[INSTRUCTION]
Copy the data word for word, starting with the line that contains "The width and" and going on through the line that contains "Looking at the". Leave the pictures out of your copy.

[LISTED RECORDS]
* * *

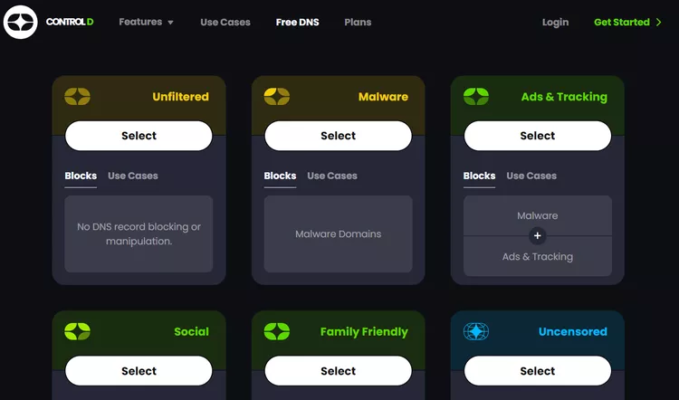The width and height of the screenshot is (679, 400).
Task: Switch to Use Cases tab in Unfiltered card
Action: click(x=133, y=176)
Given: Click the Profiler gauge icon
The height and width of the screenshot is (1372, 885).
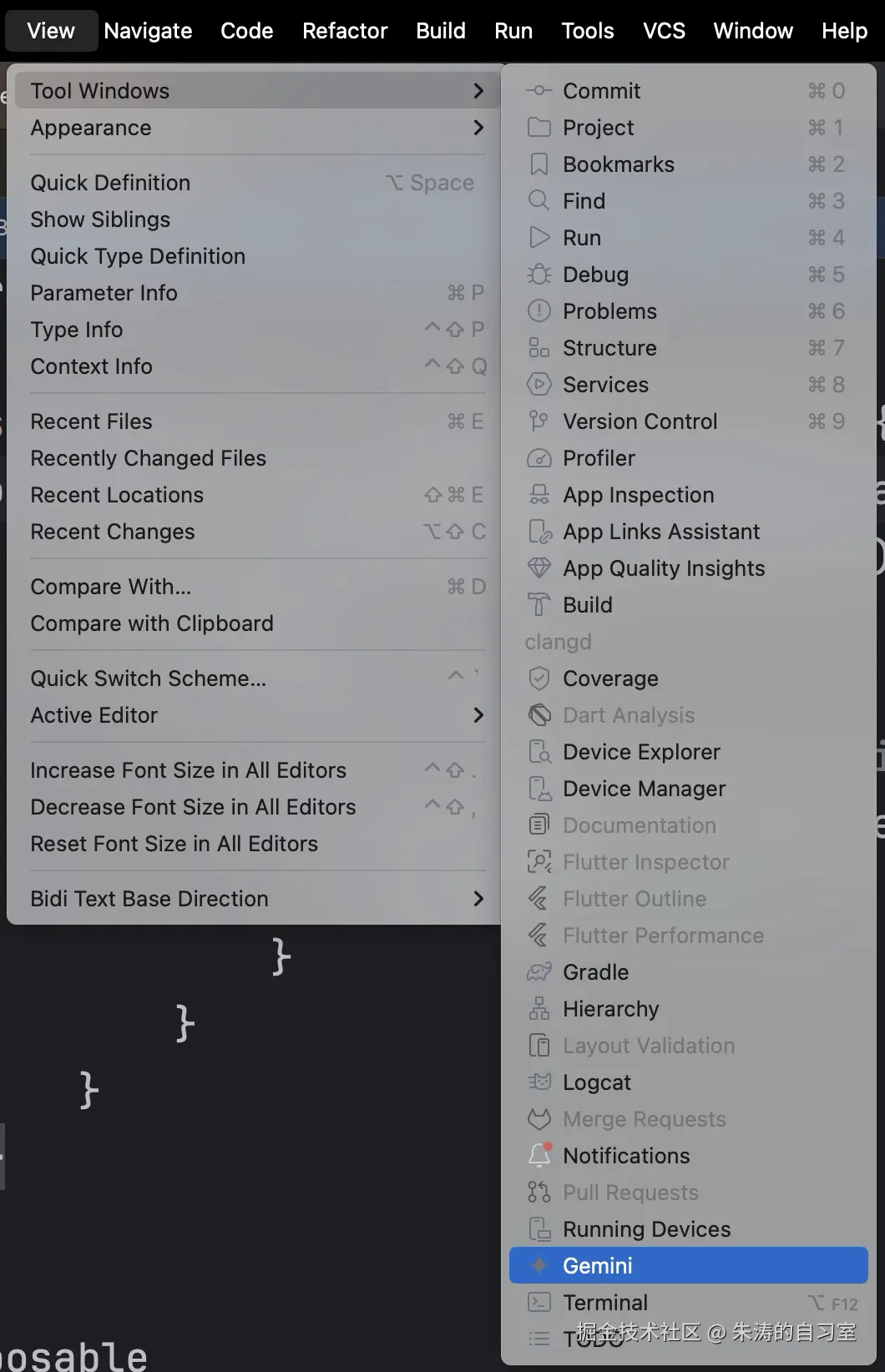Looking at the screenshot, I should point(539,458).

* * *

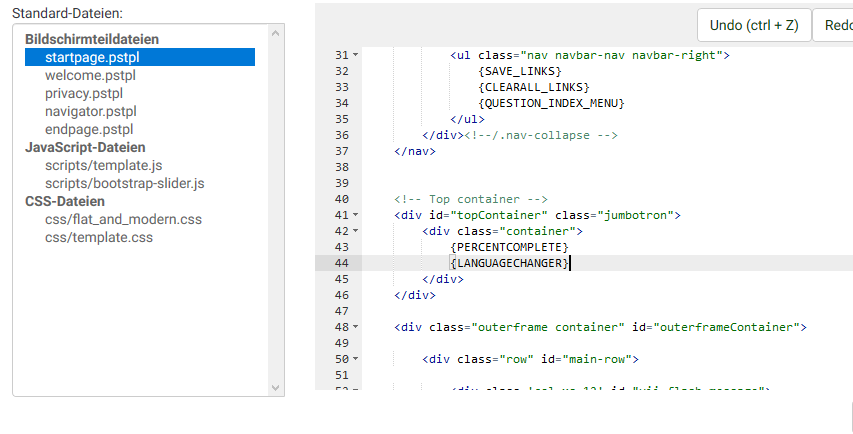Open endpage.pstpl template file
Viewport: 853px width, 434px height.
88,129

* * *

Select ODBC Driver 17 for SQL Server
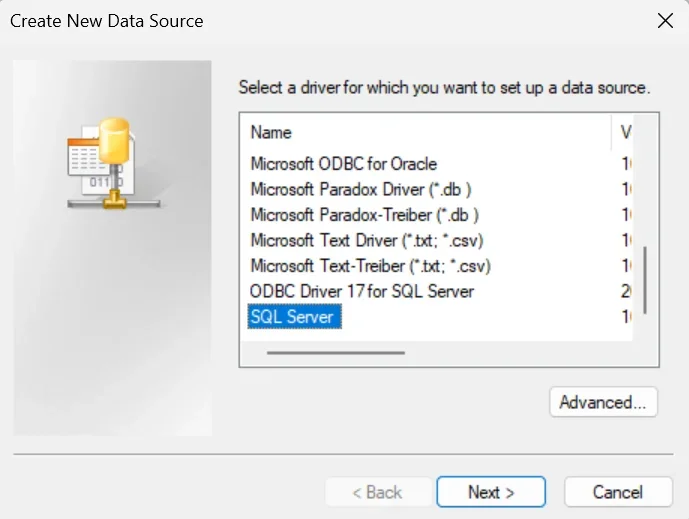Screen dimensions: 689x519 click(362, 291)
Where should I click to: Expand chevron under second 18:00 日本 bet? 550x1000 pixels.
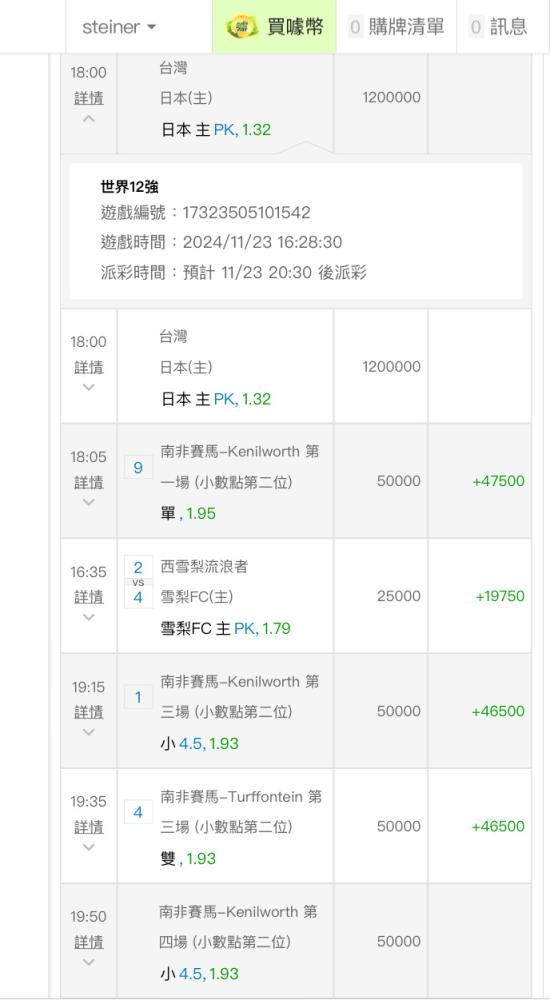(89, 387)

* * *

[WRITTEN REPLY]
The width and height of the screenshot is (679, 400).
Task: Switch to Use Cases tab in Unfiltered card
Action: click(x=133, y=176)
Given: Click the Profiler gauge icon
The height and width of the screenshot is (1372, 885).
Looking at the screenshot, I should point(539,458).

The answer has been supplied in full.